▶ Exercise directions
Write out all the data again, exactly as it stands.

▶ Saved data entries
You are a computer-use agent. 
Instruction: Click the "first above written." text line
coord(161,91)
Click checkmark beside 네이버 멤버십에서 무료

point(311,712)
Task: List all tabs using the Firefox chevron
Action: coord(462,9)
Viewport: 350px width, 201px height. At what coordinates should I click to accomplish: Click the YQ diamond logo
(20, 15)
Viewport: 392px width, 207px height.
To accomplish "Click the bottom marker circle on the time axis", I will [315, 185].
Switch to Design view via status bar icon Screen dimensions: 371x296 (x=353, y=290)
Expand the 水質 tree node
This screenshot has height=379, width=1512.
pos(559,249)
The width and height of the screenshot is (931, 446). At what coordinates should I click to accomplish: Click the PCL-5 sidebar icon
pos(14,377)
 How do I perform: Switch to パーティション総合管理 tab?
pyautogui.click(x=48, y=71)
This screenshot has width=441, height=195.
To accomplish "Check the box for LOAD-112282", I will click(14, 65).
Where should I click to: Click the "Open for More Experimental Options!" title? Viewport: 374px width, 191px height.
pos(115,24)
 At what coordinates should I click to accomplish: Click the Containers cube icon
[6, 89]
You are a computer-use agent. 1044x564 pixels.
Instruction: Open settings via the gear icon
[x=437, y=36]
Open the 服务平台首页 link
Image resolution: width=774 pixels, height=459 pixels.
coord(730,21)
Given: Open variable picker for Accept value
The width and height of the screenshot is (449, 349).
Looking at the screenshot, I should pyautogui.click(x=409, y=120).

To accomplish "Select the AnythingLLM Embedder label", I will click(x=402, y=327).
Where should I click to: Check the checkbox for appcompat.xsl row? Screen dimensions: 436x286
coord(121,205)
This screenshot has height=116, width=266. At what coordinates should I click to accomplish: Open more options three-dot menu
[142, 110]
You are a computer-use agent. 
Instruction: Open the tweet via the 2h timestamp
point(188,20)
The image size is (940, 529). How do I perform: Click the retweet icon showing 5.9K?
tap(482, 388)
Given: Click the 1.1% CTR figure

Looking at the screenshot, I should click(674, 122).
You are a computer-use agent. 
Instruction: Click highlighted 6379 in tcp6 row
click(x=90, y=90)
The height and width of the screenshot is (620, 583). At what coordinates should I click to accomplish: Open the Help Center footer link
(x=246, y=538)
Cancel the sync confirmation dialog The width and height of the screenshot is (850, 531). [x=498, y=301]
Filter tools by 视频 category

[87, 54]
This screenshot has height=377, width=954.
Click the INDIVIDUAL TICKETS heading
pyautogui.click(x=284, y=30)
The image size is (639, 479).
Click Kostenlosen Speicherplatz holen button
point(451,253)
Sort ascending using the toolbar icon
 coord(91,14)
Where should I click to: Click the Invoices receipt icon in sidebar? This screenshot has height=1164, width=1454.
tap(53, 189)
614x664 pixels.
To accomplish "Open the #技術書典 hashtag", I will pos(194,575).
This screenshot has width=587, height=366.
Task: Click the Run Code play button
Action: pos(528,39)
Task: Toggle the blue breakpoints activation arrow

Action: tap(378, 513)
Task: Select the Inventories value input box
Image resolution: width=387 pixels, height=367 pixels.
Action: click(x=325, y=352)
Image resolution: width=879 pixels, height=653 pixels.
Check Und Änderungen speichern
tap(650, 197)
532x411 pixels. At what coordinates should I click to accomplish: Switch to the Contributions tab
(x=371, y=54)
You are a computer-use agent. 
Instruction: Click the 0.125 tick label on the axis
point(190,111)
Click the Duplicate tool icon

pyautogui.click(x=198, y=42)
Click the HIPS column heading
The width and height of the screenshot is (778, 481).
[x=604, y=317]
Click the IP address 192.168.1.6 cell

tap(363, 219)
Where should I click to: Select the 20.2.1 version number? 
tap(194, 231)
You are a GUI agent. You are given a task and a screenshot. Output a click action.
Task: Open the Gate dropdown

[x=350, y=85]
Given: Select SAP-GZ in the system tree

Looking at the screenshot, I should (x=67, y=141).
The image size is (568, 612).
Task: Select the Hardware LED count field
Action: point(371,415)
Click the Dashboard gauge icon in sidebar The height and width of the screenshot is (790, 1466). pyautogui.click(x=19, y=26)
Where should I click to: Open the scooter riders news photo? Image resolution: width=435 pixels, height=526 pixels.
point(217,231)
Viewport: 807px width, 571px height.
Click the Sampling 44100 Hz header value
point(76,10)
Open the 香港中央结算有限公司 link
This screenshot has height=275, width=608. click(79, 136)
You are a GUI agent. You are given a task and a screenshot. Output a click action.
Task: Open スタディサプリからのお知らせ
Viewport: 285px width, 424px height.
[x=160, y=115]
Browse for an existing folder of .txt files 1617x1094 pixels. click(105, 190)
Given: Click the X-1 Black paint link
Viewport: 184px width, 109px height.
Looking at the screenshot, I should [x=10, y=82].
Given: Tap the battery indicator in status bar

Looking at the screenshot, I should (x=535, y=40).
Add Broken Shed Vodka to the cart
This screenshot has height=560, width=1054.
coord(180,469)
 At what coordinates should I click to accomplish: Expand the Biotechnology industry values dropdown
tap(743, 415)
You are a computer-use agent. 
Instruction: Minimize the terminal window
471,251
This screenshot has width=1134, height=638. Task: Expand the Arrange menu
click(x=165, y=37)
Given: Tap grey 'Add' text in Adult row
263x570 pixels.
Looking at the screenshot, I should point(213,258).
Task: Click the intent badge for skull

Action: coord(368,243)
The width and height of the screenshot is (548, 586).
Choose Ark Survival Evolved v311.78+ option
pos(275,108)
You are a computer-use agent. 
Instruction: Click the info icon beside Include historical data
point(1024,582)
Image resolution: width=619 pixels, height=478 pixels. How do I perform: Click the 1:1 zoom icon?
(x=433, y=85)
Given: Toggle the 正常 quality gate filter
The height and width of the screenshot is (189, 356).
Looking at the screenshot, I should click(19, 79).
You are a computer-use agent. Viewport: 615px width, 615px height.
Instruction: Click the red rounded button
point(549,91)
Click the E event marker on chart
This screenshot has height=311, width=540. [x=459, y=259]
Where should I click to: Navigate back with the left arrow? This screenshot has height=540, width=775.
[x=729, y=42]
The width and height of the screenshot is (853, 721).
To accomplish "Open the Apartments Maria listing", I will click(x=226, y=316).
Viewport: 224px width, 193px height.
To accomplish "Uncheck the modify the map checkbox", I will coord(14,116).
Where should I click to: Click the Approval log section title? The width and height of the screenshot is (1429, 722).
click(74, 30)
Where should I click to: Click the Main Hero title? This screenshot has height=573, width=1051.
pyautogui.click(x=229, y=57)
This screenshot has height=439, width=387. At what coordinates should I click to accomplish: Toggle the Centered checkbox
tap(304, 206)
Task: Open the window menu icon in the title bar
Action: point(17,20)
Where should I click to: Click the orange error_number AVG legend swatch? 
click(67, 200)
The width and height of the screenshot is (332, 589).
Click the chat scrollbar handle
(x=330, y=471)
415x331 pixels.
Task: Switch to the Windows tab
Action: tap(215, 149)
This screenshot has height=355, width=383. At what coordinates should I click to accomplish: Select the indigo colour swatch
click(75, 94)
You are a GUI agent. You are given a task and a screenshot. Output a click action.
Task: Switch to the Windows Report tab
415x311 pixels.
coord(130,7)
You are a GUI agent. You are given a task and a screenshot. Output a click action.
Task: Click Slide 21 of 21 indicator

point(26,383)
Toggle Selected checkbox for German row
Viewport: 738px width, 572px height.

▶ Result for this exercise
You are a computer-use agent. 
Instruction: Click the "first above written." text line
coord(161,91)
Click checkmark beside 네이버 멤버십에서 무료

point(311,712)
Task: List all tabs using the Firefox chevron
Action: coord(462,9)
Viewport: 350px width, 201px height. At what coordinates should I click to accomplish: Click the YQ diamond logo
(20, 15)
Viewport: 392px width, 207px height.
To accomplish "Click the bottom marker circle on the time axis", I will [315, 185].
Switch to Design view via status bar icon Screen dimensions: 371x296 (x=353, y=290)
Expand the 水質 tree node
This screenshot has height=379, width=1512.
pos(559,249)
The width and height of the screenshot is (931, 446). At what coordinates should I click to accomplish: Click the PCL-5 sidebar icon
pos(14,377)
 How do I perform: Switch to パーティション総合管理 tab?
pyautogui.click(x=48, y=71)
This screenshot has width=441, height=195.
To accomplish "Check the box for LOAD-112282", I will click(14, 65).
Where should I click to: Click the "Open for More Experimental Options!" title? Viewport: 374px width, 191px height.
pos(115,24)
 At what coordinates should I click to accomplish: Click the Containers cube icon
[6, 89]
You are a computer-use agent. 1044x564 pixels.
Instruction: Open settings via the gear icon
[x=437, y=36]
Open the 服务平台首页 link
Image resolution: width=774 pixels, height=459 pixels.
coord(730,21)
Given: Open variable picker for Accept value
The width and height of the screenshot is (449, 349).
Looking at the screenshot, I should pyautogui.click(x=409, y=120).

To accomplish "Select the AnythingLLM Embedder label", I will click(x=402, y=327).
Where should I click to: Check the checkbox for appcompat.xsl row? Screen dimensions: 436x286
coord(121,205)
This screenshot has height=116, width=266. At what coordinates should I click to accomplish: Open more options three-dot menu
[142, 110]
You are a computer-use agent. 
Instruction: Open the tweet via the 2h timestamp
point(188,20)
The image size is (940, 529). How do I perform: Click the retweet icon showing 5.9K?
tap(482, 388)
Given: Click the 1.1% CTR figure

Looking at the screenshot, I should click(674, 122).
You are a computer-use agent. 
Instruction: Click highlighted 6379 in tcp6 row
click(x=90, y=90)
The height and width of the screenshot is (620, 583). At what coordinates should I click to accomplish: Open the Help Center footer link
(x=246, y=538)
Cancel the sync confirmation dialog The width and height of the screenshot is (850, 531). [x=498, y=301]
Filter tools by 视频 category

[87, 54]
This screenshot has height=377, width=954.
Click the INDIVIDUAL TICKETS heading
pyautogui.click(x=284, y=30)
The image size is (639, 479).
Click Kostenlosen Speicherplatz holen button
point(451,253)
Sort ascending using the toolbar icon
 coord(91,14)
Where should I click to: Click the Invoices receipt icon in sidebar? This screenshot has height=1164, width=1454.
tap(53, 189)
614x664 pixels.
To accomplish "Open the #技術書典 hashtag", I will pos(194,575).
This screenshot has width=587, height=366.
Task: Click the Run Code play button
Action: pos(528,39)
Task: Toggle the blue breakpoints activation arrow

Action: tap(378, 513)
Task: Select the Inventories value input box
Image resolution: width=387 pixels, height=367 pixels.
Action: click(x=325, y=352)
Image resolution: width=879 pixels, height=653 pixels.
Check Und Änderungen speichern
tap(650, 197)
532x411 pixels. At what coordinates should I click to accomplish: Switch to the Contributions tab
(x=371, y=54)
You are a computer-use agent. 
Instruction: Click the 0.125 tick label on the axis
point(190,111)
Click the Duplicate tool icon

pyautogui.click(x=198, y=42)
Click the HIPS column heading
The width and height of the screenshot is (778, 481).
[x=604, y=317]
Click the IP address 192.168.1.6 cell

tap(363, 219)
Where should I click to: Select the 20.2.1 version number? 
tap(194, 231)
You are a GUI agent. You are given a task and a screenshot. Output a click action.
Task: Open the Gate dropdown

[x=350, y=85]
Given: Select SAP-GZ in the system tree

Looking at the screenshot, I should (x=67, y=141).
The image size is (568, 612).
Task: Select the Hardware LED count field
Action: point(371,415)
Click the Dashboard gauge icon in sidebar The height and width of the screenshot is (790, 1466). pyautogui.click(x=19, y=26)
Where should I click to: Open the scooter riders news photo? Image resolution: width=435 pixels, height=526 pixels.
point(217,231)
Viewport: 807px width, 571px height.
Click the Sampling 44100 Hz header value
point(76,10)
Open the 香港中央结算有限公司 link
This screenshot has height=275, width=608. click(79, 136)
You are a GUI agent. You are given a task and a screenshot. Output a click action.
Task: Open スタディサプリからのお知らせ
Viewport: 285px width, 424px height.
[x=160, y=115]
Browse for an existing folder of .txt files 1617x1094 pixels. click(105, 190)
Given: Click the X-1 Black paint link
Viewport: 184px width, 109px height.
Looking at the screenshot, I should [x=10, y=82].
Given: Tap the battery indicator in status bar

Looking at the screenshot, I should (x=535, y=40).
Add Broken Shed Vodka to the cart
This screenshot has height=560, width=1054.
coord(180,469)
 At what coordinates should I click to accomplish: Expand the Biotechnology industry values dropdown
tap(743, 415)
You are a computer-use agent. 
Instruction: Minimize the terminal window
471,251
This screenshot has width=1134, height=638. Task: Expand the Arrange menu
click(x=165, y=37)
Given: Tap grey 'Add' text in Adult row
263x570 pixels.
Looking at the screenshot, I should point(213,258).
Task: Click the intent badge for skull

Action: coord(368,243)
The width and height of the screenshot is (548, 586).
Choose Ark Survival Evolved v311.78+ option
pos(275,108)
You are a computer-use agent. 
Instruction: Click the info icon beside Include historical data
point(1024,582)
Image resolution: width=619 pixels, height=478 pixels. How do I perform: Click the 1:1 zoom icon?
(x=433, y=85)
Given: Toggle the 正常 quality gate filter
The height and width of the screenshot is (189, 356).
Looking at the screenshot, I should click(19, 79).
You are a computer-use agent. Viewport: 615px width, 615px height.
Instruction: Click the red rounded button
point(549,91)
Click the E event marker on chart
This screenshot has height=311, width=540. [x=459, y=259]
Where should I click to: Navigate back with the left arrow? This screenshot has height=540, width=775.
[x=729, y=42]
The width and height of the screenshot is (853, 721).
To accomplish "Open the Apartments Maria listing", I will click(x=226, y=316).
Viewport: 224px width, 193px height.
To accomplish "Uncheck the modify the map checkbox", I will coord(14,116).
Where should I click to: Click the Approval log section title? The width and height of the screenshot is (1429, 722).
click(74, 30)
Where should I click to: Click the Main Hero title? This screenshot has height=573, width=1051.
pyautogui.click(x=229, y=57)
This screenshot has height=439, width=387. At what coordinates should I click to accomplish: Toggle the Centered checkbox
tap(304, 206)
Task: Open the window menu icon in the title bar
Action: point(17,20)
Where should I click to: Click the orange error_number AVG legend swatch? 
click(67, 200)
The width and height of the screenshot is (332, 589).
Click the chat scrollbar handle
(x=330, y=471)
415x331 pixels.
Task: Switch to the Windows tab
Action: tap(215, 149)
This screenshot has height=355, width=383. At what coordinates should I click to accomplish: Select the indigo colour swatch
click(75, 94)
You are a GUI agent. You are given a task and a screenshot. Output a click action.
Task: Switch to the Windows Report tab
415x311 pixels.
coord(130,7)
You are a GUI agent. You are given a task and a screenshot. Output a click action.
Task: Click Slide 21 of 21 indicator

point(26,383)
Toggle Selected checkbox for German row
Viewport: 738px width, 572px height.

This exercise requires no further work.